* _ASSIGNMENT_: Condense the paragraph that begins "Within the CNS, interneurons" in the passage on Lola and Robo below into a short bulleted list that keeps its main facts.

* _SELECTED TEXT_:
__________
The Lola transcription factor regulates Robo in Drosophila
Within the CNS, interneurons are directed whether to extend an axon across the midline. Ipsilaterally projecting axons never cross the midline, whereas contralaterally projecting axons cross the midline only once. This choice is determined by the sensitivity of axons to the midline repellent, Slit (Kidd et al., 1999). In Drosophila, Roundabout (Robo), the receptor for Slit, is upregulated in contralateral axons only after they cross the midline, whereas ipsilateral axons express Robo continuously (Kidd et al., 1998b). Robo is prevented from reaching the cell surface of contralateral axons prior to crossing the midline by Commissureless (Comm) (Keleman et al., 2002; Keleman et al., 2005; Kidd et al., 1998a; Myat et al., 2002). comm is transcribed only in the contralateral axons and little is known about the transcription factors that regulate this expression, although Engrailed has been reported to bind within the comm transcription unit (Solano et al., 2003). The initial activation of robo transcription is, however, dependent on the transcription factor Lola (longitudinals lacking) (Crowner et al., 2002). In the absence of Lola, ipsilaterally projecting CNS axons project inappropriately across the midline with no observable changes in cellular fate in the associated neurons. Gene expression studies have shown that the levels of both Slit and Robo are reduced in lola^-/- embryos, suggesting that the axon-guidance defects result from the ability of Lola to regulate the transcription of both robo and slit (Crowner et al., 2002). How might Lola regulate both of these genes? Intriguingly, alternative splicing of the lola gene generates 19 distinct isoforms that are expressed in distinct cell types and appear to regulate different axon-guidance decisions (Goeke et al., 2003).
__________
* _SOURCE MATERIAL_:
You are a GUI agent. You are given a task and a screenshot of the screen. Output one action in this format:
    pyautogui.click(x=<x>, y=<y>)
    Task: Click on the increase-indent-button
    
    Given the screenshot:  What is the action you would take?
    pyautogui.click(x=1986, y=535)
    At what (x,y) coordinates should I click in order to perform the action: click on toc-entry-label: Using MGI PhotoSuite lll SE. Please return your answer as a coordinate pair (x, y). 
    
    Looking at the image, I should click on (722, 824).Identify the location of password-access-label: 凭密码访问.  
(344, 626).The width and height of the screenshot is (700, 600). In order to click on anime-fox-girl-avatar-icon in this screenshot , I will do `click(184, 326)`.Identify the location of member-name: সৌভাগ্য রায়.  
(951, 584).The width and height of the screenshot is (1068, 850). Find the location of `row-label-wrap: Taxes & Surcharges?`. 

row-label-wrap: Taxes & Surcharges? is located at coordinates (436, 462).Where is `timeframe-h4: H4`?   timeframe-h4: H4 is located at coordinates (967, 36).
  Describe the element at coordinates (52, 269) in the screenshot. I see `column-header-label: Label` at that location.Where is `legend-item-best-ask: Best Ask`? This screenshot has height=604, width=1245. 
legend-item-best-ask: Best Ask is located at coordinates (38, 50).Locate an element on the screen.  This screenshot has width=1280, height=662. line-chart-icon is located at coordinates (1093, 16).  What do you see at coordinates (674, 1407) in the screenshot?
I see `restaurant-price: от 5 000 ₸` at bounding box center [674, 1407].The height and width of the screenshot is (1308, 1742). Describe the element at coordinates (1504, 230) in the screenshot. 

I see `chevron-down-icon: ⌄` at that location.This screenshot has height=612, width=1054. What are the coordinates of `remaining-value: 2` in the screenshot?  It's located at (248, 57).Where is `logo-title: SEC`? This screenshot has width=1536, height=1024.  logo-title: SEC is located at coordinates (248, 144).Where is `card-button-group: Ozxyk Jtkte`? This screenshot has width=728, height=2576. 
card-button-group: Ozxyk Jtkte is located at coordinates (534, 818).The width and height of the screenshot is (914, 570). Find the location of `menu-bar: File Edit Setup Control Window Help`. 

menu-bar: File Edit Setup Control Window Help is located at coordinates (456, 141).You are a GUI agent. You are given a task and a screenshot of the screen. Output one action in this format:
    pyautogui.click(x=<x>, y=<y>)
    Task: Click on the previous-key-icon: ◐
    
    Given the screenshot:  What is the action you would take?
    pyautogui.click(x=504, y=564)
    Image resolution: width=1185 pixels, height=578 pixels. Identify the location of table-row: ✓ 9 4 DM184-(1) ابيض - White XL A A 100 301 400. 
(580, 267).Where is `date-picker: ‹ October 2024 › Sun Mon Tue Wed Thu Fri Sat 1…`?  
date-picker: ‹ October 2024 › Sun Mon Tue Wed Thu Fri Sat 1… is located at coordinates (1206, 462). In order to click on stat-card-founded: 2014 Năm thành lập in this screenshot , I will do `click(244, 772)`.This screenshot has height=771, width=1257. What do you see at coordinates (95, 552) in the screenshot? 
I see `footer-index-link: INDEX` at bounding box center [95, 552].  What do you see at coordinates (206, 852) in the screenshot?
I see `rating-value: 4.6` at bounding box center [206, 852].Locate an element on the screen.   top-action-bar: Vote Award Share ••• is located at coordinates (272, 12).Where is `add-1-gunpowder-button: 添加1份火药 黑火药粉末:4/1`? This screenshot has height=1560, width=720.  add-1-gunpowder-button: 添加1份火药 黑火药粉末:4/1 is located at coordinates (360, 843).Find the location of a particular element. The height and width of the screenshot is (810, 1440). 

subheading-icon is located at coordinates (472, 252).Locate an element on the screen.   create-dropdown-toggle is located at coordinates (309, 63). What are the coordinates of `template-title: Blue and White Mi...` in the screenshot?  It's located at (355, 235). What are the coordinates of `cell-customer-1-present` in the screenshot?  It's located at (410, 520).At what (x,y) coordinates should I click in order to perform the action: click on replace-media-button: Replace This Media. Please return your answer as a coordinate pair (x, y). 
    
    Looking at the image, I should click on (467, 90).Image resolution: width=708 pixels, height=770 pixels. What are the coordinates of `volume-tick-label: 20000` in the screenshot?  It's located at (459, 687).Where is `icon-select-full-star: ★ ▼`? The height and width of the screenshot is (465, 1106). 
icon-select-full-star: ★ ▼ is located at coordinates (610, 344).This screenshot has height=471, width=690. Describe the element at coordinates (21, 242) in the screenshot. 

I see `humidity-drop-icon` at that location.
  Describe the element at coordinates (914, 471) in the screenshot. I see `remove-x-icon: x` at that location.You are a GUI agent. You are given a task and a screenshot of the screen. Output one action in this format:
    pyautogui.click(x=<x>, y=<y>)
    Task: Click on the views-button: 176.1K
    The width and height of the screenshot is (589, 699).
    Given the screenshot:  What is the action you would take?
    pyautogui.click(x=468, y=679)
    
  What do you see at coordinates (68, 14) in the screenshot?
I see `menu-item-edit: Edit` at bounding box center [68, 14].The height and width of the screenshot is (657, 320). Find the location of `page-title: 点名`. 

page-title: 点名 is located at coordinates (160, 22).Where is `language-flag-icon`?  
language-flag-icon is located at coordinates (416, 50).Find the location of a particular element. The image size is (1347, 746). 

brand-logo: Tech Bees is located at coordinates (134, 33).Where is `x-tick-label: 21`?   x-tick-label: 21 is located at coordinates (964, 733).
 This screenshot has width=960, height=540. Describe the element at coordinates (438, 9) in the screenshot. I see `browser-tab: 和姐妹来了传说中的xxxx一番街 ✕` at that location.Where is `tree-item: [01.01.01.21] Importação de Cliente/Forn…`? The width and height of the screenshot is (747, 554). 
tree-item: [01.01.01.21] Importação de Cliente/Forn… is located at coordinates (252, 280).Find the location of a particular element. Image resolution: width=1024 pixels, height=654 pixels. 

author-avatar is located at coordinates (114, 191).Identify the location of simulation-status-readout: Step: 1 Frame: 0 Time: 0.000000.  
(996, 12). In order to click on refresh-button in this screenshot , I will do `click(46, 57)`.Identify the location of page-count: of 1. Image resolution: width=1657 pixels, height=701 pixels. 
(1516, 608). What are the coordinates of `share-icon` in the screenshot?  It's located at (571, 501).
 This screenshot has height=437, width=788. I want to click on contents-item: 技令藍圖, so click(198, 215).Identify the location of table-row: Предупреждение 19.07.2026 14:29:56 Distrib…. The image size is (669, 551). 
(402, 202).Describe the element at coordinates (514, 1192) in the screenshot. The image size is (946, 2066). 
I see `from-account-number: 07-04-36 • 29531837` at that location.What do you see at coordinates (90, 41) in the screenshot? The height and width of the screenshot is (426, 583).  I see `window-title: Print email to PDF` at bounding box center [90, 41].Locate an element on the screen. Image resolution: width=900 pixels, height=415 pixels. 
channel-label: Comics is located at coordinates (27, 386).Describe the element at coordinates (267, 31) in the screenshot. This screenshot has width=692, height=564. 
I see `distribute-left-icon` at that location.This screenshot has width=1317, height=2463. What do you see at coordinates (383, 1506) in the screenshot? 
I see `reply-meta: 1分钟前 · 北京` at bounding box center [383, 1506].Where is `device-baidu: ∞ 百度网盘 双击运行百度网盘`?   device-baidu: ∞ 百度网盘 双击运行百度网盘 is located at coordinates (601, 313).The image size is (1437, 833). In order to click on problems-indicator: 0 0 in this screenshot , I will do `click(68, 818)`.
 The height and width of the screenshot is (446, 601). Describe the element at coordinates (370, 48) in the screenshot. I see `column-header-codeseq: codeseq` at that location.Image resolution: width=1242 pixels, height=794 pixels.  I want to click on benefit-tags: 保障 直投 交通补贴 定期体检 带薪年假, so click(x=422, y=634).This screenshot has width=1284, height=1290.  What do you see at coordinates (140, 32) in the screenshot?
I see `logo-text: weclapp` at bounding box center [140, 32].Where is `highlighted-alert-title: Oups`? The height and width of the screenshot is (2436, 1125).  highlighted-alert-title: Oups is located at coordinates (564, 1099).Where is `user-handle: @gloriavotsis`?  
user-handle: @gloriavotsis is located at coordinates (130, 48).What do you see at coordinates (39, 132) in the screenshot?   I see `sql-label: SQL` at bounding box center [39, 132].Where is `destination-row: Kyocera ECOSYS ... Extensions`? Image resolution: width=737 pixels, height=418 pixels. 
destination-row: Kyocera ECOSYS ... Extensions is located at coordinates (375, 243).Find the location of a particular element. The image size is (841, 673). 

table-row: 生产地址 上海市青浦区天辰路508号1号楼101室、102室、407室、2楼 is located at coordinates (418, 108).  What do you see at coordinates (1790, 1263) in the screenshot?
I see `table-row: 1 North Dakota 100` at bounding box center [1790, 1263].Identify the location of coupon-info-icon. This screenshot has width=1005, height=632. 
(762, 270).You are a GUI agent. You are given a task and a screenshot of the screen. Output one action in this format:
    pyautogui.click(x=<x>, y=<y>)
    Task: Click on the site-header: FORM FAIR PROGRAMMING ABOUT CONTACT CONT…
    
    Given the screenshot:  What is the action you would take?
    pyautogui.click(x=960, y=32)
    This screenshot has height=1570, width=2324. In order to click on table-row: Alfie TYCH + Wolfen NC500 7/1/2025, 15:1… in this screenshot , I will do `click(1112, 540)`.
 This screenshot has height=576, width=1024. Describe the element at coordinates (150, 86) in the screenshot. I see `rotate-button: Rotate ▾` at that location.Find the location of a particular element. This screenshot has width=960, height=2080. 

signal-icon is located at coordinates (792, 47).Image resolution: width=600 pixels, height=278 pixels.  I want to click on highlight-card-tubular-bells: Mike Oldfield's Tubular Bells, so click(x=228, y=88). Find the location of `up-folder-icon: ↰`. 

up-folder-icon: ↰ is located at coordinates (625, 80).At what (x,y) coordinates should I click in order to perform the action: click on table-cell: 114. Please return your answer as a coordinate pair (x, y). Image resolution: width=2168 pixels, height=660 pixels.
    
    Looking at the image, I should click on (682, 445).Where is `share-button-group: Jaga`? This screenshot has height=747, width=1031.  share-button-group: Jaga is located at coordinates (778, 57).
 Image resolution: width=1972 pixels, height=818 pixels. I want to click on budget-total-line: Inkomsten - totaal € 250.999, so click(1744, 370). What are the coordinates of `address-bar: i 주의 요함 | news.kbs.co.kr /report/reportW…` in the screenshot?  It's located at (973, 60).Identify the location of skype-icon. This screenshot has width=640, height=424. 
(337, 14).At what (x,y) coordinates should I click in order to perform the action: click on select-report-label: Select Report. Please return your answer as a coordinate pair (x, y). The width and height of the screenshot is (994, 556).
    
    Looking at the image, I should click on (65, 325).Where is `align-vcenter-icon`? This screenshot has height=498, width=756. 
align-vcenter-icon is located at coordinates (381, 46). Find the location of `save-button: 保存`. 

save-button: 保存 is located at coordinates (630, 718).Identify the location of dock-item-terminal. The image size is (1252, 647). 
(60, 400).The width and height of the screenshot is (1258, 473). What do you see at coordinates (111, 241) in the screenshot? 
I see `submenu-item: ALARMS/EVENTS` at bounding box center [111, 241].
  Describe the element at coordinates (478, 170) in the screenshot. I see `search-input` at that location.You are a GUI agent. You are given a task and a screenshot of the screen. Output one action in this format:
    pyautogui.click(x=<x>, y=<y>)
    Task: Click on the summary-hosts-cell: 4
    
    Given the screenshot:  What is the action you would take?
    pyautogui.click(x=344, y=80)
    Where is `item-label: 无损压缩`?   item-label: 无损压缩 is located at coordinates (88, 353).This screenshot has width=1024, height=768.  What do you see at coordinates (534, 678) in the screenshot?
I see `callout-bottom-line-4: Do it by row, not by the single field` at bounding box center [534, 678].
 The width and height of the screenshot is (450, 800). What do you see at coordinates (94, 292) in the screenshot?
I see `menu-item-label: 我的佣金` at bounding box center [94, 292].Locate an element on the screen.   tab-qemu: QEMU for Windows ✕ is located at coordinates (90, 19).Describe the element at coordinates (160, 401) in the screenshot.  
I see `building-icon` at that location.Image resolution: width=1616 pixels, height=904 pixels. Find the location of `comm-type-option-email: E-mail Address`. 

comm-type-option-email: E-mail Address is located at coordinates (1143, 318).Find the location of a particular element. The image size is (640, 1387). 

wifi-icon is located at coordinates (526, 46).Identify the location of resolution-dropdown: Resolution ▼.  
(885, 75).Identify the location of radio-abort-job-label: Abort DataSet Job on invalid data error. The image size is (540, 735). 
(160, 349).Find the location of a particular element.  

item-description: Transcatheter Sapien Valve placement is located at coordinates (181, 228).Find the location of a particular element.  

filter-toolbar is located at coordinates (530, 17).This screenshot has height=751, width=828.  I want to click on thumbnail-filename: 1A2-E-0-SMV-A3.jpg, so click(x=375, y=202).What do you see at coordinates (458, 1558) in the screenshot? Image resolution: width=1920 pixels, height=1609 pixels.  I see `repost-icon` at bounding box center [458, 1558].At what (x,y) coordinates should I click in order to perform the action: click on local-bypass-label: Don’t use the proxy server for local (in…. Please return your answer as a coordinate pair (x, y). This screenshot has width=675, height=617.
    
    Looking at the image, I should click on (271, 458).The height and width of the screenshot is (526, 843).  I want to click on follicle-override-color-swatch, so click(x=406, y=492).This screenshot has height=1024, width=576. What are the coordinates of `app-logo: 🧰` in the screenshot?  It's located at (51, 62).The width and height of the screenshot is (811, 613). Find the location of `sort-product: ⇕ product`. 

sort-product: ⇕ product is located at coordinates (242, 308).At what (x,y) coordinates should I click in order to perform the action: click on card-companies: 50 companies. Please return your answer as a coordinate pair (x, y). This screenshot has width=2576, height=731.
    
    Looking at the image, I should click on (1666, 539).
__________
* _ANSWER TO THIS PROBLEM_:
- CNS interneurons are directed whether to extend an axon across the midline: ipsilateral axons never cross, and contralateral axons cross only once.
- The choice depends on how sensitive axons are to the midline repellent Slit.
- In Drosophila, Robo, the Slit receptor, is upregulated in contralateral axons only after they cross, while ipsilateral axons express Robo continuously.
- Before crossing, Commissureless (Comm) keeps Robo from reaching the surface of contralateral axons.
- comm is transcribed only in contralateral axons. Little is known about the transcription factors that regulate it, though Engrailed has been reported to bind within the comm transcription unit.
- The initial activation of robo transcription depends on the transcription factor Lola.
- Without Lola, ipsilateral axons wrongly cross the midline, with no observable change in the fate of the associated neurons.
- Slit and Robo levels are both reduced in lola^-/- embryos, suggesting that Lola regulates transcription of both robo and slit.
- Alternative splicing of lola produces 19 isoforms. They are expressed in distinct cell types and appear to regulate different axon-guidance decisions.